本公司生產(chǎn)的豬骨髓間充質(zhì)干細胞采用密度梯度離心法制備而來，細胞總量約為5×105/T25方瓶，CD29、CD44呈陽性；CD45、CD90呈陰性，細胞純度可達90%以上，且不含有HIV-1、HBV、HCV、支原體、細菌、酵母和真菌等。  

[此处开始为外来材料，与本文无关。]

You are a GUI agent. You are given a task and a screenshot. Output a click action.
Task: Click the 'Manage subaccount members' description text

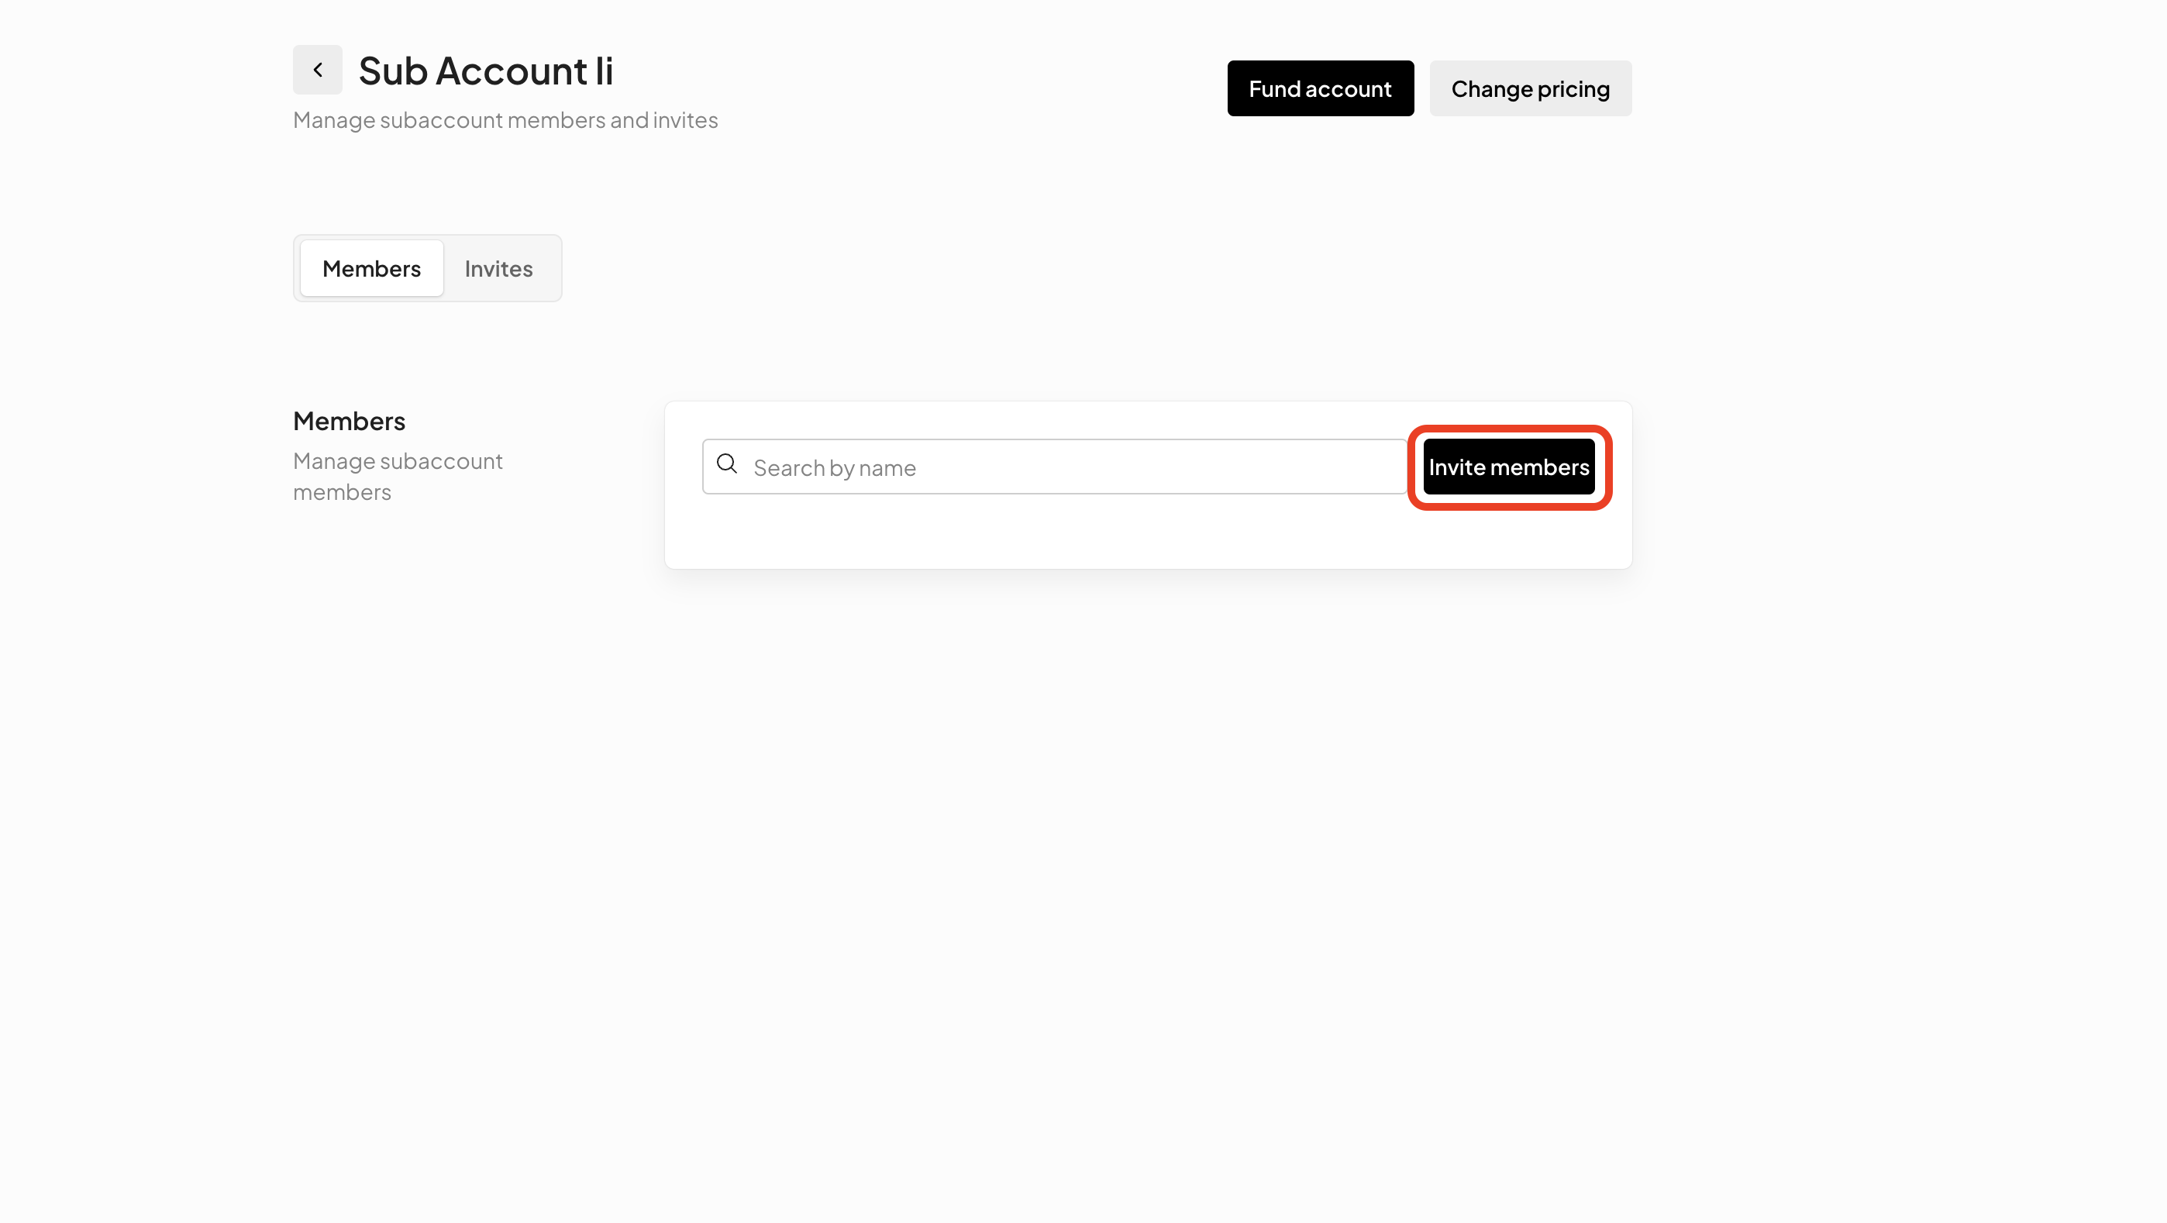pos(397,476)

豬骨髓間充質(zhì)干細胞（原代）使用方法：    

1、您收到細胞后，請按照以下方法進行操作：  

取出T25方瓶，75%酒精擦拭培養(yǎng)瓶，拆下封口膜，放入37℃,5%CO2細胞培養(yǎng)箱中靜置2-3小時，以穩(wěn)定細胞狀態(tài)，然后打開瓶子回收瓶子中培養(yǎng)液作為后續(xù)培養(yǎng)此細胞的培養(yǎng)液（備注：先使用瓶子中培養(yǎng)液培養(yǎng)及盡快凍存保種細胞，保存種子后再嘗試自己培養(yǎng)液培養(yǎng)觀察是否適合此細胞生長，以免使用自己培養(yǎng)液不適合細胞生長造成細胞狀態(tài)不好或死亡），最后按照后面細胞傳代步驟進行細胞傳代培養(yǎng)。  

2、細胞傳代：  

1細胞生長至覆蓋培養(yǎng)瓶的90%面積時，棄T25方瓶中的培養(yǎng)液，用PBS清洗細胞3次；  

2添加0.25%消化液約2ml至培養(yǎng)瓶中37度培養(yǎng)箱放置3-5分鐘，倒置顯微鏡下觀察，待細胞基本脫落后加入培養(yǎng)基終止消化，用滴管混勻并將懸液轉(zhuǎn)移至15ml離心管中，1000rpm/min，離心5min；  

3棄上清，沉淀細胞用10ml培養(yǎng)基重懸，然后按1:2比例進行分瓶傳代，最后放入37℃,5%CO2細胞培養(yǎng)箱中培養(yǎng)；  

4待細胞貼壁后，觀察培養(yǎng)結(jié)果，之后進行換液培養(yǎng)或傳代。  

3、細胞凍存：  

1細胞生長至覆蓋培養(yǎng)瓶的90%面積時，棄T25方瓶中的培養(yǎng)液，用PBS清洗細胞3次；  

2添加0.25%消化液約2ml至培養(yǎng)瓶中37度培養(yǎng)箱放置3-5分鐘，倒置顯微鏡下觀察，待細胞基本脫落后加入培養(yǎng)基終止消化，用滴管混勻并將懸液轉(zhuǎn)移至15ml離心管中，1000rpm/min，離心5min；  

3用適當量的凍存液（培養(yǎng)液：FBS：DMSO=7:2:1）重懸細胞，并放置于凍存管中；  

4先將細胞凍存管放置于-20℃1h，然后將其移入-80℃過夜，24h后轉(zhuǎn)入液氮中進行長期儲存（或者按照梯度程序降溫模式直接放置-80度凍存后并轉(zhuǎn)移液氮中長期儲存）。  

4、細胞復(fù)蘇：  

1從液氮中取出細胞凍存管（注意：佩戴防爆管面具），快速將其置入37℃水浴中解凍，直至凍存管中無結(jié)晶，然后用75%的酒精擦拭凍存管外壁；  

2將凍存管中的細胞轉(zhuǎn)移至含5ml培養(yǎng)液無菌離心管中，1000rpm離心5min，然后加入5ml培養(yǎng)液混勻細胞，將細胞懸液轉(zhuǎn)移至T25培養(yǎng)瓶中，放置于37℃,5%CO2細胞培養(yǎng)箱中培養(yǎng)；  

3第二天，換用新鮮培養(yǎng)基繼續(xù)培養(yǎng)。